Pixel coordinate grounding data:
□ □ □ □ □ □ □
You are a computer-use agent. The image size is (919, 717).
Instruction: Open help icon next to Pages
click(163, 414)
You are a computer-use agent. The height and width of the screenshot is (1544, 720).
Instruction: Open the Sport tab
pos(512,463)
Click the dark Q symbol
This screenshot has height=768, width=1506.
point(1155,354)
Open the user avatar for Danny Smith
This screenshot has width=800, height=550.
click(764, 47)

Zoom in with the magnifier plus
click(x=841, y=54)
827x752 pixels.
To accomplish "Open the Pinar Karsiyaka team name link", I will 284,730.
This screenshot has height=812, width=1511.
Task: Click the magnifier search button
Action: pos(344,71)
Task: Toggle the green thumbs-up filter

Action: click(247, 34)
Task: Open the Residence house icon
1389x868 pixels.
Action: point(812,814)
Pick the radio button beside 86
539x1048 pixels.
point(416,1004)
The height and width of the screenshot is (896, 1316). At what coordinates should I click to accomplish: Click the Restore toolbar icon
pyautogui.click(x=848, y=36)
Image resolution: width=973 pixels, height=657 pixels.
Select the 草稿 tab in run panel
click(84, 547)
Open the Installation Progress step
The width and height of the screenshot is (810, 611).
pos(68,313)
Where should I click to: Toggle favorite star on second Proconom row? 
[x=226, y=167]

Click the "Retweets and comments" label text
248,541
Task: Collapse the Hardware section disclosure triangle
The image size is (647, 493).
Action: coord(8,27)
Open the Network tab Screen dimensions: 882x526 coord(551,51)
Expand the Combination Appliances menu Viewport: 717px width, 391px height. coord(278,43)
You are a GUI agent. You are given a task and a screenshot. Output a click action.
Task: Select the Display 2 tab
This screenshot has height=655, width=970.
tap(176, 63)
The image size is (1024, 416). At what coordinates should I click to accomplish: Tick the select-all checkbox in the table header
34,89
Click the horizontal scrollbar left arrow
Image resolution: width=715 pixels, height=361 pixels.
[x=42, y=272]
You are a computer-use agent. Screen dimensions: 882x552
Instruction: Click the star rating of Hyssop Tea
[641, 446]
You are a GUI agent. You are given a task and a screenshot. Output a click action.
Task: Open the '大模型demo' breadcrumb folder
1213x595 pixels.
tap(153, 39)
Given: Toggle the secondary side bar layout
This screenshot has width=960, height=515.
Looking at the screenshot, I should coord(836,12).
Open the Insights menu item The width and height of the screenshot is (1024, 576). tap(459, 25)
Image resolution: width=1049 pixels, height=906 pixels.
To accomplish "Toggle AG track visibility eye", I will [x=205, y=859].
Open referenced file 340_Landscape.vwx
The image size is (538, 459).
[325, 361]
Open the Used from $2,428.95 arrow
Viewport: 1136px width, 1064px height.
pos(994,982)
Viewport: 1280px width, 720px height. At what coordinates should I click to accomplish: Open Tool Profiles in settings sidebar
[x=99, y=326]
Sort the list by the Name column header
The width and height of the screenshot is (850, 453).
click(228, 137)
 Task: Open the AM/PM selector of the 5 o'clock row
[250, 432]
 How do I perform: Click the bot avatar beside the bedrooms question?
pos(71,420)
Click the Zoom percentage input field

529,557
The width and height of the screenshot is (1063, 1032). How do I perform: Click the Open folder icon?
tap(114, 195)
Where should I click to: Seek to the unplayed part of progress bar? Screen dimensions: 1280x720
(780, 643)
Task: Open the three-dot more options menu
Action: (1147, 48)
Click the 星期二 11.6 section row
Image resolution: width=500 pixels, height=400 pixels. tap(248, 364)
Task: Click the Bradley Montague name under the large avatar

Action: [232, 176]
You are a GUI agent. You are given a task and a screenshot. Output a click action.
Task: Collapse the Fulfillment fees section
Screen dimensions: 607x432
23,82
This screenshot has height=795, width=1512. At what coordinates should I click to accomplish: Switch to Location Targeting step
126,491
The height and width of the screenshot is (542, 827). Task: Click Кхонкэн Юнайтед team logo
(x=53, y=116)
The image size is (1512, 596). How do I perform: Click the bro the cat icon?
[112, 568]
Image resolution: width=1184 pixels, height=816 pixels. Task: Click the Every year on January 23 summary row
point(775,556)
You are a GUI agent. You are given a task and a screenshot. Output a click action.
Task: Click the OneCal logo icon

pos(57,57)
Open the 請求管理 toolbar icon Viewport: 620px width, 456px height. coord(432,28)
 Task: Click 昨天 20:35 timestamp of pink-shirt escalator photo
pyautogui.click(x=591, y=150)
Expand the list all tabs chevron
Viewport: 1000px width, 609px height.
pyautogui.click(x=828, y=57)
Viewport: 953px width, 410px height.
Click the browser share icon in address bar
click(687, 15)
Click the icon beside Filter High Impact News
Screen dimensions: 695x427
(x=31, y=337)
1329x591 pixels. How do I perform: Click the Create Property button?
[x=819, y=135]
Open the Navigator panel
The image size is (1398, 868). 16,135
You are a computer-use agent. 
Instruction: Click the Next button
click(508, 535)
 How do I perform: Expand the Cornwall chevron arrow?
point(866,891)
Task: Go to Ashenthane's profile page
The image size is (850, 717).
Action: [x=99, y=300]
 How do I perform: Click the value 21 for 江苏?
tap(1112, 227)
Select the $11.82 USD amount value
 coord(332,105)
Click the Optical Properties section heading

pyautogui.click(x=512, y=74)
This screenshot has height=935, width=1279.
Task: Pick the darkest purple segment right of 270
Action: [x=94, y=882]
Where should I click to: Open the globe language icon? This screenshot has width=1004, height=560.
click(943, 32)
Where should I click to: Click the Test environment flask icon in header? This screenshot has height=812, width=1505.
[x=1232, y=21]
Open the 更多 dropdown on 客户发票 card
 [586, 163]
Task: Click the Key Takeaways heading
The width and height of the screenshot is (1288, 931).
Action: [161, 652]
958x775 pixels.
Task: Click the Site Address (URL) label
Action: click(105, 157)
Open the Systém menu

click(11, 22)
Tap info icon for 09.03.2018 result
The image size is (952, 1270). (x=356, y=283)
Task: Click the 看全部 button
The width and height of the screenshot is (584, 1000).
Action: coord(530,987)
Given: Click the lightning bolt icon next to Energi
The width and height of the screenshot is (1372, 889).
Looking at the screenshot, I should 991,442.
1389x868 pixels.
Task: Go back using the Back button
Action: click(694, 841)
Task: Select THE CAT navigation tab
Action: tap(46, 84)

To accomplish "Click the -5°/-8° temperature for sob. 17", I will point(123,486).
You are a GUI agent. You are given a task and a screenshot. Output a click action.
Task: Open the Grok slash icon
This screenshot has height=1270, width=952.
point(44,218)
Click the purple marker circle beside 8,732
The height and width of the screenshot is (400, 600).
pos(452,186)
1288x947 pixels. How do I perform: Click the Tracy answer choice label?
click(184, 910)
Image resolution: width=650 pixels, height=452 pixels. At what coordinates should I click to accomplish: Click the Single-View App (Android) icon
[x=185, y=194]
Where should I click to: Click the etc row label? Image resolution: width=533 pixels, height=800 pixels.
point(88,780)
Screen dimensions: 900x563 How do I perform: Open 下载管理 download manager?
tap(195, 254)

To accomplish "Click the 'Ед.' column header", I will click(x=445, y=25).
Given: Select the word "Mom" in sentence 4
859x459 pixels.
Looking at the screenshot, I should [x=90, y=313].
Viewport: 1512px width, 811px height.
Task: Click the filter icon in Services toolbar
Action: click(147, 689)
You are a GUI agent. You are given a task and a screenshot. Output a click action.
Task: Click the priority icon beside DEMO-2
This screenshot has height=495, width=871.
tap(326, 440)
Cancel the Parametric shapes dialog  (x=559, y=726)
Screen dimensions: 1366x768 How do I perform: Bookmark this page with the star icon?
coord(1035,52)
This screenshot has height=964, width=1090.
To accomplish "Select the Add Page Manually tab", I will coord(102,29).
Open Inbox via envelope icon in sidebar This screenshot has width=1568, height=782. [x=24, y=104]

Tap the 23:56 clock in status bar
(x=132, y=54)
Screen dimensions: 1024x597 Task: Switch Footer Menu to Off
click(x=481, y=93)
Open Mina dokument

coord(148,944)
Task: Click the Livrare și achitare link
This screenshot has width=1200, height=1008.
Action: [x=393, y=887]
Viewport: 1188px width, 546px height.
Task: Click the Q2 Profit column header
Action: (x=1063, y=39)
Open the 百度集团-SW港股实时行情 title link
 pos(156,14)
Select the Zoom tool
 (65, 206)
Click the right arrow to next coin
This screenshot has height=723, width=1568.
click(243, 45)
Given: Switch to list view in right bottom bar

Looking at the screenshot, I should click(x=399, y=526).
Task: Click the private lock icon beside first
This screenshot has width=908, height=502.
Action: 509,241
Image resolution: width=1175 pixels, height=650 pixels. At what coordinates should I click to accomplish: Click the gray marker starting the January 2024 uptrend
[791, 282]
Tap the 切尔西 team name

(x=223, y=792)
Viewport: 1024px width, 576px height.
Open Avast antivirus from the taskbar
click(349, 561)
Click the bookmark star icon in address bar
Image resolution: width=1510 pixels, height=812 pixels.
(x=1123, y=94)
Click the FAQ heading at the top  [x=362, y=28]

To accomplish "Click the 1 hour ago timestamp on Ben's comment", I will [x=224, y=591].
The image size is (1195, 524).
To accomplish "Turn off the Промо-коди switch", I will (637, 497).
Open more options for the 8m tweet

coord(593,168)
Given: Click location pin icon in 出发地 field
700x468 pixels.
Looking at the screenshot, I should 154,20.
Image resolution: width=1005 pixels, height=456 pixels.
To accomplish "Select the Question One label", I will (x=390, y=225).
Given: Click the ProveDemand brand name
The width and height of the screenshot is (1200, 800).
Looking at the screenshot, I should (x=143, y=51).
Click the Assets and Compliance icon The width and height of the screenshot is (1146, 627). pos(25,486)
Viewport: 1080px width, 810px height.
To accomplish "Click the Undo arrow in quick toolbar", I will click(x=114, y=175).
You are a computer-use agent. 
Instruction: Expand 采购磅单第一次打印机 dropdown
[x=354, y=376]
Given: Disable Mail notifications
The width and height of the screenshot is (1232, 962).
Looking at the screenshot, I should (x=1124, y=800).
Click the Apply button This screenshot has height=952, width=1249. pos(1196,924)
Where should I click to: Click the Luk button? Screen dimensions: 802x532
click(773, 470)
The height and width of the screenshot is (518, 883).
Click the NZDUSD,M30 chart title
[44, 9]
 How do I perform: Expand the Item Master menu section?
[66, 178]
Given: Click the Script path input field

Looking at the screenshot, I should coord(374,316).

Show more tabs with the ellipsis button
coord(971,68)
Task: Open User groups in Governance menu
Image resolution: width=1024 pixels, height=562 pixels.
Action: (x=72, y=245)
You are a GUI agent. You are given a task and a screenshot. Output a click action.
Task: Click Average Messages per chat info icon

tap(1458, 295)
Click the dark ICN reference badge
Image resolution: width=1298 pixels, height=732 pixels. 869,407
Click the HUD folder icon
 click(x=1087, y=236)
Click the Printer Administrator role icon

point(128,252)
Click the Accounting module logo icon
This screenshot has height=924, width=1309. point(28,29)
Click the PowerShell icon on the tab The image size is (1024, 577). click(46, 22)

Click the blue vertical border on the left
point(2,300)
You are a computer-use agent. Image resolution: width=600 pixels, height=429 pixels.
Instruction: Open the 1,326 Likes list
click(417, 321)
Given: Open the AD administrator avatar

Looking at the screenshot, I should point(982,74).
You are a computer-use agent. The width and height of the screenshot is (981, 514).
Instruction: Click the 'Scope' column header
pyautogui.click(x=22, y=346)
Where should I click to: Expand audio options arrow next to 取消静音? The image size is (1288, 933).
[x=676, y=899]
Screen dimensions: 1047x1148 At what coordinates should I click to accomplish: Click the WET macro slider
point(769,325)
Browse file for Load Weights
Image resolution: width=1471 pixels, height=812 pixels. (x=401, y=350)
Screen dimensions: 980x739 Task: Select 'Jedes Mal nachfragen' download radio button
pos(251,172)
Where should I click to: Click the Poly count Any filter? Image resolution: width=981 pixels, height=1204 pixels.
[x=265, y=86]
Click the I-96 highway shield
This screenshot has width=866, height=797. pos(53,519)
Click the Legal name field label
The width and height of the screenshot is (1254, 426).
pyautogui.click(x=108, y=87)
□ □ □ □ □ □ □
- _What this task involves_: Each line of the data above containing the string "Collapse" is to be copied.

- _Exercise response_:
Task: Collapse the Hardware section disclosure triangle
Task: Collapse the Fulfillment fees section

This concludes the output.